Remember that time Michael Ruhlman did the BLT From Scratch Challenge? While the winners ran off with limitless internet foodie fame, the rest of us made off with tips and tricks for making bacon in our own kitchen with some combination of pork belly, sodium nitrite and ingenuity.
Bacon recipes and breakfasts in general are always asking you for maple syrup this, maple syrup that, but if you were somehow unaware let me tell you a secret: maple syrup is damn expensive. On the other hand, stooping to buy the imitation stuff makes you spend the weekend self-loathing and wondering where your foodie cred went. I offer a compromise:
Let's make our own imitation maple syrup. DIY factory food. Top-notch ingredients for your personal artificial product.
There are a lot of recipes out there for artificial maple syrup, but they all use maple syrup extract, which is just plain cheating. We might as well go tap a nearby Brooklyn tree and call it a day if we want real maple. Instead, we're going to turn to Science.
Remember back when there were mysterious waves of maple syrup odors floating over NYC? When they eventually figured it out, it was a New Jersey fragrance plant processing fenugreek seeds. Fenugreek seeds have high amounts of an aroma compound called sotolon which, naturally, smells just like maple syrup. Through some sort of technical wizardry they use it to flavor imitation maple syrup. Let's take our meagre technical know-how and see if we can wrangle up a do-it-yourself version.
FUN FACT: Fenugreek can increase the milk supply of lactating women, so it isn't uncommon to find breastfeeding women popping them down. A great side effect is that their skin starts to smell like maple syrup. I promise you this is a totally true.
So anyway, here's where our experiment comes in.
Ingredients
4 tablespoons fenugreek, divided
1 cup vodka
1 cup water
4 tiny mason jars
Aroma chemicals are generally soluble in alcohols and fats, and sometimes if you're super lucky water (FACT: liquid smoke is just smoke and water). We're going to divide up the fenugreek between water and vodka and see how well they both do at absorbing the flavor. Ordinarily we'd just go with vodka, but seeing as how maple syrup isn't exactly an alcoholic thing we thought we'd give water a shot.
We're also going to try toasting the fenugreek to see if it does anything to the aroma that it releases. It works when you're cooking with it, so why not with this?

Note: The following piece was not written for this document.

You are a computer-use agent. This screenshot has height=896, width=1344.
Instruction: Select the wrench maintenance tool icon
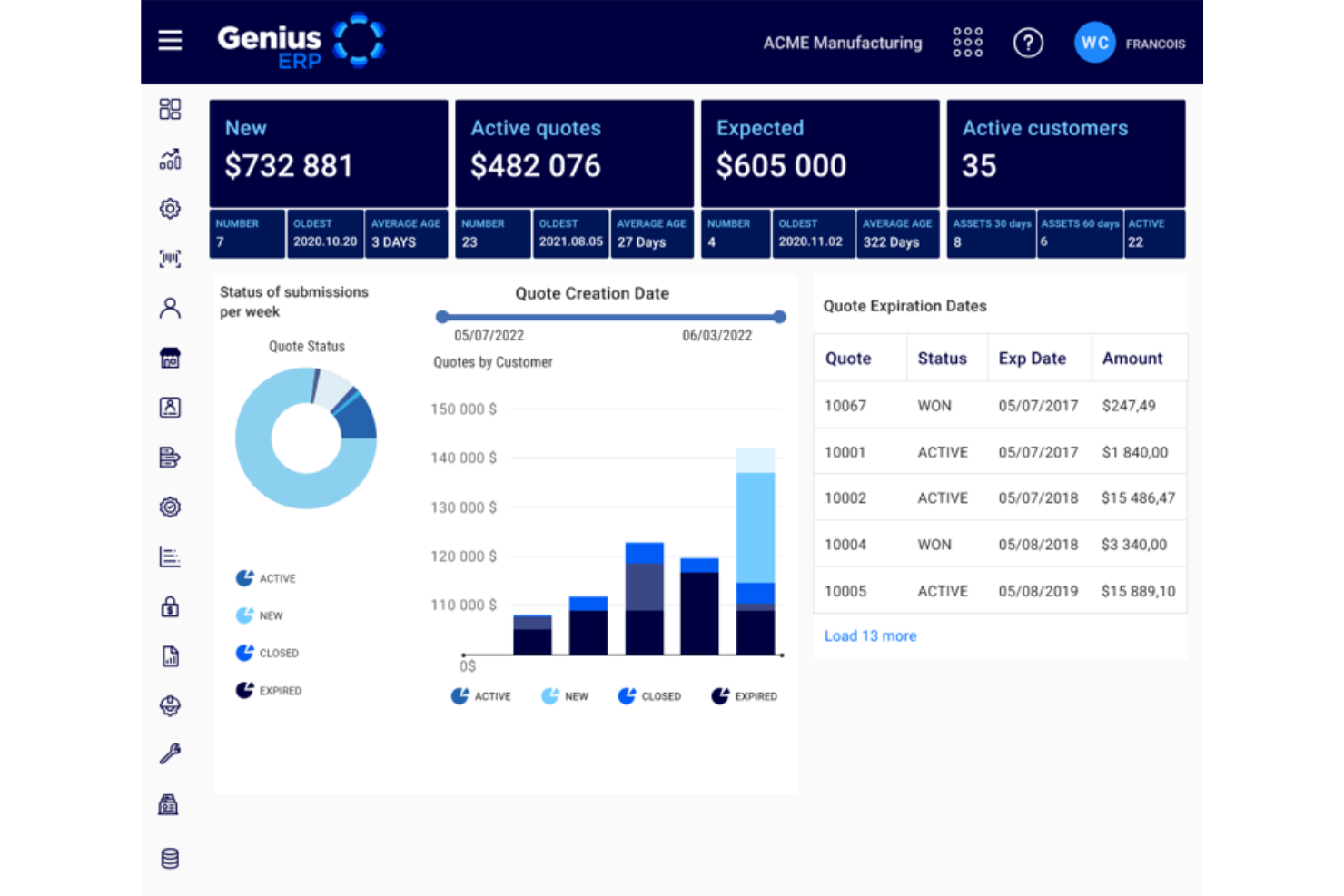pyautogui.click(x=170, y=753)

Directions (see the slideshow)
Divide the fenugreek into 2 equal parts. Toast one for 3-4 minute, until a bit darker in color.
Grind your fenugreek a bit. It's super hard and weirdly stonelike, so you don't have to do too good of a job.
Divide the fenugreek and liquids between the jars (H2O+untoasted, H2O+toasted, vodka+untoasted, vodka+toasted) and start counting the days!
This is going to take a while, but don't quote me on how long. Generally spices only take 2 or 3 days to give up the goods to alcohol but we might as well wait for Monday to roll around to see how it works out. Watch out bacon-infused Old Fashioned, if this works out we're going straight for breakfast shots.